Among them is a former flatmate of the main suspect who was taken in for questioning during the night, a judicial source said.
Five others were arrested in the Paris suburb of Pantin during a search of a property linked to the main suspect.
Police also late Friday released another man who was close to the scene of the attack but who was confirmed to have been a witness who had “chased the assailant”, a judicial source said.
‘Discreet and polite’
Neighbours and shopkeepers in Pantin described the suspect as “discreet” and “polite.”
The young man, who arrived from Pakistan three years ago, was believed to have last lived in a small flat in a four-storey building in the district.

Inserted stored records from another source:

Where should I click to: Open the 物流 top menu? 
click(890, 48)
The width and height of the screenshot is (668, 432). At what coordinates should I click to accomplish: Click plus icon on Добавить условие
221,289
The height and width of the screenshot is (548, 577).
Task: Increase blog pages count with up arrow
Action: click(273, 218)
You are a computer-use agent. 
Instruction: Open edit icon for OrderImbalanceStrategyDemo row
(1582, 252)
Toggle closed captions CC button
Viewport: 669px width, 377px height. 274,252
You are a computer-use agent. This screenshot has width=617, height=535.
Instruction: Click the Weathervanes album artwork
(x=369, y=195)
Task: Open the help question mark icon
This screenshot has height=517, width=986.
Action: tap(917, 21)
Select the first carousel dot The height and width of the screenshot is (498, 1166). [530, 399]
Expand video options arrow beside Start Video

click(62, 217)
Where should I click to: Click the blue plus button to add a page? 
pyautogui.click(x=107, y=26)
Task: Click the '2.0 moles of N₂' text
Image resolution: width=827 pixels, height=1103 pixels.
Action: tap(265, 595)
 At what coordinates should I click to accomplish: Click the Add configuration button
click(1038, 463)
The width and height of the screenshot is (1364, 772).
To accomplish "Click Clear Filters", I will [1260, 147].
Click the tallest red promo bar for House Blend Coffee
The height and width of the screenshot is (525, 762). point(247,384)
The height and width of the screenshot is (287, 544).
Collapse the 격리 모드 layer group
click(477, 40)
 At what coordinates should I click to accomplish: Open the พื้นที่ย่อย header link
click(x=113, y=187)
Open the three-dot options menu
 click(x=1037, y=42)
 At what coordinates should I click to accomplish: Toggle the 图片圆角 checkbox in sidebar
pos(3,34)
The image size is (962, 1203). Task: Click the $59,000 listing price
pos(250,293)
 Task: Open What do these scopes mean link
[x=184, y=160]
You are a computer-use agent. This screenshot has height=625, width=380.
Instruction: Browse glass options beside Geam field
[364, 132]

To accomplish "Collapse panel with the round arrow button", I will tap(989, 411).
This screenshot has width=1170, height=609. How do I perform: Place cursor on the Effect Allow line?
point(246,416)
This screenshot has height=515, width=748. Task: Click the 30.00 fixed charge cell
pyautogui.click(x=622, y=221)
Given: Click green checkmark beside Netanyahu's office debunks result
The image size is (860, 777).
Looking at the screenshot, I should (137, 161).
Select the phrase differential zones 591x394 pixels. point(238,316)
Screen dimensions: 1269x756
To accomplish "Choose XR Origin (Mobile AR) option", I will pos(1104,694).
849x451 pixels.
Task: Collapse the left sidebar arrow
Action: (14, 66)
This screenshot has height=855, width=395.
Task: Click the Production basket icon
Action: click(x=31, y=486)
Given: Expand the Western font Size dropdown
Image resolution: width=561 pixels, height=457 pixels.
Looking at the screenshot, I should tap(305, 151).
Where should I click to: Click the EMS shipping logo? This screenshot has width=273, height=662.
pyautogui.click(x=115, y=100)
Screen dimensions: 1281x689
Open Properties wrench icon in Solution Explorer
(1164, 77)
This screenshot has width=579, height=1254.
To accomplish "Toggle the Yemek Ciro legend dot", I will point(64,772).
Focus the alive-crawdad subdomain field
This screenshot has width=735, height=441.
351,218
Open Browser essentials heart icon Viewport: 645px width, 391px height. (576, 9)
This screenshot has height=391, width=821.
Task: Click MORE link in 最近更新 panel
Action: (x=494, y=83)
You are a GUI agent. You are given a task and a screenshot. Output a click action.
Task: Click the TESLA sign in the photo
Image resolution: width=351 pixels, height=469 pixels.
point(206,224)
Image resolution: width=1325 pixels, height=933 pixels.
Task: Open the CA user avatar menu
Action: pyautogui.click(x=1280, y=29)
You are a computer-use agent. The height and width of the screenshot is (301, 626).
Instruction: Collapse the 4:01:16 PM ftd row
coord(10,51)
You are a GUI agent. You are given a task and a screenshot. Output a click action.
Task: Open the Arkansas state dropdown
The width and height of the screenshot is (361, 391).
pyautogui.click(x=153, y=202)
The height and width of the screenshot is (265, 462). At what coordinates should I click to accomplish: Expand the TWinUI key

“He was very polite. I often saw him sitting on the landing with his telephone. He helped me carry my groceries,” said one neighbour, who identified herself Josiane.
Prime Minister Jean Castex Saturday hailed the “efficiency” of the security forces following the attack during a visit to police headquarters, and said the “enemies of the Republic will never win”.
Twelve people, including some of France’s most celebrated cartoonists, were killed in the attack on Charlie Hebdo’s offices by Islamist gunmen on January 7, 2015.
The magazine’s new address is kept secret.
The stabbing came during the trial of 14 alleged accomplices of brothers Said and Cherif Kouachi, the perpetrators of the 2015 attack on Charlie Hebdo that was claimed by a branch of Al-Qaeda.
A female police officer was killed a day later, followed the next day by the killing of four men in a hostage-taking at a Jewish supermarket by gunman Amedy Coulibaly.
The trial has reopened one of the most painful chapters in France’s modern history, with harrowing testimony from survivors and relatives of those who died.
The magazine received fresh threats from Al-Qaeda this month after it republished the controversial cartoons.
More than 100 French news outlets on Wednesday called for continuing support for Charlie Hebdo against what they described as the “enemies of freedom”.